## GIVEN DATA
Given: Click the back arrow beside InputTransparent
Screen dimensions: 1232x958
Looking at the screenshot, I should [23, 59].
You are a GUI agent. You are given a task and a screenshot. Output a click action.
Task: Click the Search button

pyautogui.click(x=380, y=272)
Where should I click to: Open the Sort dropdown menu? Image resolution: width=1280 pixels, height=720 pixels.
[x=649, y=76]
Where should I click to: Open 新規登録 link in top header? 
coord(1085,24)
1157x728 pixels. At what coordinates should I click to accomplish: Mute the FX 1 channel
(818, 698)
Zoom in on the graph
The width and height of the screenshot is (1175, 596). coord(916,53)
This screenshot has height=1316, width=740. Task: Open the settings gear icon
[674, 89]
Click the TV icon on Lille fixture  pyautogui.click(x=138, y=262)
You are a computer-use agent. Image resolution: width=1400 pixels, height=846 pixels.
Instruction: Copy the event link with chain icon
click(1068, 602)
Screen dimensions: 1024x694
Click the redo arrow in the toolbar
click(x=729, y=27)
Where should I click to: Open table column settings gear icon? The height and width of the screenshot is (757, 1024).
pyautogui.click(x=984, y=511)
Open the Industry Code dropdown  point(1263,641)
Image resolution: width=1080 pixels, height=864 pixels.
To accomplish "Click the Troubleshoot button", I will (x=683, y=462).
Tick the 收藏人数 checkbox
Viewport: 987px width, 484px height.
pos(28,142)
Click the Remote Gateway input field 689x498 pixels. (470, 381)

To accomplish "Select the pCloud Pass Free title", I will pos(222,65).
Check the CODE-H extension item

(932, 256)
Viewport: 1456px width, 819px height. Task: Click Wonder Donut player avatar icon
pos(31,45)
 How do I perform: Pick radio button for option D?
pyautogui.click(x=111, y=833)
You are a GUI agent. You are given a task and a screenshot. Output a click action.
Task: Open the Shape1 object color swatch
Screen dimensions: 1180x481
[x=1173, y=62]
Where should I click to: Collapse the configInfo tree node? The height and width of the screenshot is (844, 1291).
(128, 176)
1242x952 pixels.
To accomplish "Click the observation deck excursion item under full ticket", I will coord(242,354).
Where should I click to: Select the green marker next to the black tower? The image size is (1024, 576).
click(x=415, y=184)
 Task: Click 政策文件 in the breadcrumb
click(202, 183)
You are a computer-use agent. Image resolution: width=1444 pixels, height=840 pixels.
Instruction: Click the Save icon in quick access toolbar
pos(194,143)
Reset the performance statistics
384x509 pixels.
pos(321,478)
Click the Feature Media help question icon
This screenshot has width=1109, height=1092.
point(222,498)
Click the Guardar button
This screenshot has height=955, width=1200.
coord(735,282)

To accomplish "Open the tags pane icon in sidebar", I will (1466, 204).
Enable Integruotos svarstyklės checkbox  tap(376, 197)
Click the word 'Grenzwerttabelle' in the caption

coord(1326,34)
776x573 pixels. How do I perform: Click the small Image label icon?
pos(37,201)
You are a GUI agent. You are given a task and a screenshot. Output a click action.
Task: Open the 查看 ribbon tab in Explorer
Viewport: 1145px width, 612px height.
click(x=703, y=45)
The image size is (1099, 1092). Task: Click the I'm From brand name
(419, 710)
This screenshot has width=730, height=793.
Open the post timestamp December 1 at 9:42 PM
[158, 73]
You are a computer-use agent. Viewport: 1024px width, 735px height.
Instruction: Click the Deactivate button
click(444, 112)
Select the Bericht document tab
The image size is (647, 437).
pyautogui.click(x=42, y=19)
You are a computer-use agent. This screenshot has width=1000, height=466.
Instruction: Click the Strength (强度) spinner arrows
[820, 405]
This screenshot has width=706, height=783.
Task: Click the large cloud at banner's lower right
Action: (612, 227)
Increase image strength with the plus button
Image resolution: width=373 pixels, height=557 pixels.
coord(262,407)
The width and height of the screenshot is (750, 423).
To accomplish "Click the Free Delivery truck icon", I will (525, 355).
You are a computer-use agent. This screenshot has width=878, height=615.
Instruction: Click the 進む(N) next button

## TASK STATEMENT
Please copy all of the items above word for word.

## ANSWER TO THE TASK
Given: Click the back arrow beside InputTransparent
Screen dimensions: 1232x958
Looking at the screenshot, I should [23, 59].
You are a GUI agent. You are given a task and a screenshot. Output a click action.
Task: Click the Search button

pyautogui.click(x=380, y=272)
Where should I click to: Open the Sort dropdown menu? Image resolution: width=1280 pixels, height=720 pixels.
[x=649, y=76]
Where should I click to: Open 新規登録 link in top header? 
coord(1085,24)
1157x728 pixels. At what coordinates should I click to accomplish: Mute the FX 1 channel
(818, 698)
Zoom in on the graph
The width and height of the screenshot is (1175, 596). coord(916,53)
This screenshot has height=1316, width=740. Task: Open the settings gear icon
[674, 89]
Click the TV icon on Lille fixture  pyautogui.click(x=138, y=262)
You are a computer-use agent. Image resolution: width=1400 pixels, height=846 pixels.
Instruction: Copy the event link with chain icon
click(1068, 602)
Screen dimensions: 1024x694
Click the redo arrow in the toolbar
click(x=729, y=27)
Where should I click to: Open table column settings gear icon? The height and width of the screenshot is (757, 1024).
pyautogui.click(x=984, y=511)
Open the Industry Code dropdown  point(1263,641)
Image resolution: width=1080 pixels, height=864 pixels.
To accomplish "Click the Troubleshoot button", I will (x=683, y=462).
Tick the 收藏人数 checkbox
Viewport: 987px width, 484px height.
pos(28,142)
Click the Remote Gateway input field 689x498 pixels. (470, 381)

To accomplish "Select the pCloud Pass Free title", I will pos(222,65).
Check the CODE-H extension item

(932, 256)
Viewport: 1456px width, 819px height. Task: Click Wonder Donut player avatar icon
pos(31,45)
 How do I perform: Pick radio button for option D?
pyautogui.click(x=111, y=833)
You are a GUI agent. You are given a task and a screenshot. Output a click action.
Task: Open the Shape1 object color swatch
Screen dimensions: 1180x481
[x=1173, y=62]
Where should I click to: Collapse the configInfo tree node? The height and width of the screenshot is (844, 1291).
(128, 176)
1242x952 pixels.
To accomplish "Click the observation deck excursion item under full ticket", I will coord(242,354).
Where should I click to: Select the green marker next to the black tower? The image size is (1024, 576).
click(x=415, y=184)
 Task: Click 政策文件 in the breadcrumb
click(202, 183)
You are a computer-use agent. Image resolution: width=1444 pixels, height=840 pixels.
Instruction: Click the Save icon in quick access toolbar
pos(194,143)
Reset the performance statistics
384x509 pixels.
pos(321,478)
Click the Feature Media help question icon
This screenshot has width=1109, height=1092.
point(222,498)
Click the Guardar button
This screenshot has height=955, width=1200.
coord(735,282)

To accomplish "Open the tags pane icon in sidebar", I will (1466, 204).
Enable Integruotos svarstyklės checkbox  tap(376, 197)
Click the word 'Grenzwerttabelle' in the caption

coord(1326,34)
776x573 pixels. How do I perform: Click the small Image label icon?
pos(37,201)
You are a GUI agent. You are given a task and a screenshot. Output a click action.
Task: Open the 查看 ribbon tab in Explorer
Viewport: 1145px width, 612px height.
click(x=703, y=45)
The image size is (1099, 1092). Task: Click the I'm From brand name
(419, 710)
This screenshot has width=730, height=793.
Open the post timestamp December 1 at 9:42 PM
[158, 73]
You are a computer-use agent. Viewport: 1024px width, 735px height.
Instruction: Click the Deactivate button
click(444, 112)
Select the Bericht document tab
The image size is (647, 437).
pyautogui.click(x=42, y=19)
You are a computer-use agent. This screenshot has width=1000, height=466.
Instruction: Click the Strength (强度) spinner arrows
[820, 405]
This screenshot has width=706, height=783.
Task: Click the large cloud at banner's lower right
Action: (612, 227)
Increase image strength with the plus button
Image resolution: width=373 pixels, height=557 pixels.
coord(262,407)
The width and height of the screenshot is (750, 423).
To accomplish "Click the Free Delivery truck icon", I will (525, 355).
You are a computer-use agent. This screenshot has width=878, height=615.
Instruction: Click the 進む(N) next button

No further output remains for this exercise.